● **Assignment**
Write every record out again exactly as shown below.

______

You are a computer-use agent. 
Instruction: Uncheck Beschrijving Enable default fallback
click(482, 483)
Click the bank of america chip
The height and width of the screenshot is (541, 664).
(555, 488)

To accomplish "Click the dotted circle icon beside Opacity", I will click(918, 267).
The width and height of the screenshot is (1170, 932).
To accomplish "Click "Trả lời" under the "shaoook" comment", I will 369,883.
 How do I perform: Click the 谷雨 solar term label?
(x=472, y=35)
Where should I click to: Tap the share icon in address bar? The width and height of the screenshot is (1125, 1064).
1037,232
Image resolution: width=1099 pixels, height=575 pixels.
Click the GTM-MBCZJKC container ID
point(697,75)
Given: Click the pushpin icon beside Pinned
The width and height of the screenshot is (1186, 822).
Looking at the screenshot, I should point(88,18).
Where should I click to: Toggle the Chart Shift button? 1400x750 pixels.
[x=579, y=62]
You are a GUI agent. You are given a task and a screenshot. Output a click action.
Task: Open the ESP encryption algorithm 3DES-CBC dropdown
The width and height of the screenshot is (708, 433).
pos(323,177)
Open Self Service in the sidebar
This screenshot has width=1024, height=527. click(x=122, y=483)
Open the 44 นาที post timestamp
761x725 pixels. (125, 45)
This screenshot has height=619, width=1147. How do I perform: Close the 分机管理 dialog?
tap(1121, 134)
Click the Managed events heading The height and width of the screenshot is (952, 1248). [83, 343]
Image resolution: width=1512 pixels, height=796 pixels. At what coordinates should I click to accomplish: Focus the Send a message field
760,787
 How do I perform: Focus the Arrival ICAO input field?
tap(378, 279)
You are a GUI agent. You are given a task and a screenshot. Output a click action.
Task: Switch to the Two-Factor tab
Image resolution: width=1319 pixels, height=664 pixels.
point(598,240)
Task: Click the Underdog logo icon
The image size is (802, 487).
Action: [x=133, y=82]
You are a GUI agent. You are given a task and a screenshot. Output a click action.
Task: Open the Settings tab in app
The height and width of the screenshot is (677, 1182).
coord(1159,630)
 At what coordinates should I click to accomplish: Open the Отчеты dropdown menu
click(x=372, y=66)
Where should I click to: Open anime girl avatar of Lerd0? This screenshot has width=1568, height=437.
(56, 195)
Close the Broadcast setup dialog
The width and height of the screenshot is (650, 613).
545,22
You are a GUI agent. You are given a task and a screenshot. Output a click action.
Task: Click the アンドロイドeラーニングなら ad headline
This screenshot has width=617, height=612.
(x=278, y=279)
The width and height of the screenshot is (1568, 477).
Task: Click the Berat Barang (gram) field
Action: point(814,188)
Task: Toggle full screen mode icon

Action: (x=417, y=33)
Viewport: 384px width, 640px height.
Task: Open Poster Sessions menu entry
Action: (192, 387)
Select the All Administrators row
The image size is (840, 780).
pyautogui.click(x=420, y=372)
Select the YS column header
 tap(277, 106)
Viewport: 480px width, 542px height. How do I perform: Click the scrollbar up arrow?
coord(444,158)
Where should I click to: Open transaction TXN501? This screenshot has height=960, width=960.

______

● **Written response**
You are a computer-use agent. 
Instruction: Uncheck Beschrijving Enable default fallback
click(482, 483)
Click the bank of america chip
The height and width of the screenshot is (541, 664).
(555, 488)

To accomplish "Click the dotted circle icon beside Opacity", I will click(918, 267).
The width and height of the screenshot is (1170, 932).
To accomplish "Click "Trả lời" under the "shaoook" comment", I will 369,883.
 How do I perform: Click the 谷雨 solar term label?
(x=472, y=35)
Where should I click to: Tap the share icon in address bar? The width and height of the screenshot is (1125, 1064).
1037,232
Image resolution: width=1099 pixels, height=575 pixels.
Click the GTM-MBCZJKC container ID
point(697,75)
Given: Click the pushpin icon beside Pinned
The width and height of the screenshot is (1186, 822).
Looking at the screenshot, I should point(88,18).
Where should I click to: Toggle the Chart Shift button? 1400x750 pixels.
[x=579, y=62]
You are a GUI agent. You are given a task and a screenshot. Output a click action.
Task: Open the ESP encryption algorithm 3DES-CBC dropdown
The width and height of the screenshot is (708, 433).
pos(323,177)
Open Self Service in the sidebar
This screenshot has width=1024, height=527. click(x=122, y=483)
Open the 44 นาที post timestamp
761x725 pixels. (125, 45)
This screenshot has height=619, width=1147. How do I perform: Close the 分机管理 dialog?
tap(1121, 134)
Click the Managed events heading The height and width of the screenshot is (952, 1248). [83, 343]
Image resolution: width=1512 pixels, height=796 pixels. At what coordinates should I click to accomplish: Focus the Send a message field
760,787
 How do I perform: Focus the Arrival ICAO input field?
tap(378, 279)
You are a GUI agent. You are given a task and a screenshot. Output a click action.
Task: Switch to the Two-Factor tab
Image resolution: width=1319 pixels, height=664 pixels.
point(598,240)
Task: Click the Underdog logo icon
The image size is (802, 487).
Action: [x=133, y=82]
You are a GUI agent. You are given a task and a screenshot. Output a click action.
Task: Open the Settings tab in app
The height and width of the screenshot is (677, 1182).
coord(1159,630)
 At what coordinates should I click to accomplish: Open the Отчеты dropdown menu
click(x=372, y=66)
Where should I click to: Open anime girl avatar of Lerd0? This screenshot has width=1568, height=437.
(56, 195)
Close the Broadcast setup dialog
The width and height of the screenshot is (650, 613).
545,22
You are a GUI agent. You are given a task and a screenshot. Output a click action.
Task: Click the アンドロイドeラーニングなら ad headline
This screenshot has width=617, height=612.
(x=278, y=279)
The width and height of the screenshot is (1568, 477).
Task: Click the Berat Barang (gram) field
Action: point(814,188)
Task: Toggle full screen mode icon

Action: (x=417, y=33)
Viewport: 384px width, 640px height.
Task: Open Poster Sessions menu entry
Action: (192, 387)
Select the All Administrators row
The image size is (840, 780).
pyautogui.click(x=420, y=372)
Select the YS column header
 tap(277, 106)
Viewport: 480px width, 542px height. How do I perform: Click the scrollbar up arrow?
coord(444,158)
Where should I click to: Open transaction TXN501? This screenshot has height=960, width=960.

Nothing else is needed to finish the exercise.